- Work to complete: Return every line of the material below unchanged, character for character.
--- Start of Entries supplied ---
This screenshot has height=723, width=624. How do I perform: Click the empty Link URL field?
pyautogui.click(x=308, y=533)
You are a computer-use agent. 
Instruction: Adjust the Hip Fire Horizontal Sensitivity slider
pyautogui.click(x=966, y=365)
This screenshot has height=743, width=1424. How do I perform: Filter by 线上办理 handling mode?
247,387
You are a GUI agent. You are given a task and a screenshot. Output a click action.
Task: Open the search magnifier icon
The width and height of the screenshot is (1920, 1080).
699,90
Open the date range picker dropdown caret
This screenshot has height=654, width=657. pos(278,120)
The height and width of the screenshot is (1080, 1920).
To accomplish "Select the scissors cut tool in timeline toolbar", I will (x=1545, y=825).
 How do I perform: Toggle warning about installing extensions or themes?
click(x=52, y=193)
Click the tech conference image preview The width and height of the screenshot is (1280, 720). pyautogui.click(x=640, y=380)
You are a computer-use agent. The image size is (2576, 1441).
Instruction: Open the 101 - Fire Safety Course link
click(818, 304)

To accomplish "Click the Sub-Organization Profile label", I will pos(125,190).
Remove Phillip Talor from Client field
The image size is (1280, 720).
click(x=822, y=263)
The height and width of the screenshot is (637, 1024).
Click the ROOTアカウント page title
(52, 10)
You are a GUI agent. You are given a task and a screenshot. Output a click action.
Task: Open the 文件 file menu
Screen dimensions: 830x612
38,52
--- End of Entries supplied ---
- Output below:
This screenshot has height=723, width=624. How do I perform: Click the empty Link URL field?
pyautogui.click(x=308, y=533)
You are a computer-use agent. 
Instruction: Adjust the Hip Fire Horizontal Sensitivity slider
pyautogui.click(x=966, y=365)
This screenshot has height=743, width=1424. How do I perform: Filter by 线上办理 handling mode?
247,387
You are a GUI agent. You are given a task and a screenshot. Output a click action.
Task: Open the search magnifier icon
The width and height of the screenshot is (1920, 1080).
699,90
Open the date range picker dropdown caret
This screenshot has height=654, width=657. pos(278,120)
The height and width of the screenshot is (1080, 1920).
To accomplish "Select the scissors cut tool in timeline toolbar", I will (x=1545, y=825).
 How do I perform: Toggle warning about installing extensions or themes?
click(x=52, y=193)
Click the tech conference image preview The width and height of the screenshot is (1280, 720). pyautogui.click(x=640, y=380)
You are a computer-use agent. The image size is (2576, 1441).
Instruction: Open the 101 - Fire Safety Course link
click(818, 304)

To accomplish "Click the Sub-Organization Profile label", I will pos(125,190).
Remove Phillip Talor from Client field
The image size is (1280, 720).
click(x=822, y=263)
The height and width of the screenshot is (637, 1024).
Click the ROOTアカウント page title
(52, 10)
You are a GUI agent. You are given a task and a screenshot. Output a click action.
Task: Open the 文件 file menu
Screen dimensions: 830x612
38,52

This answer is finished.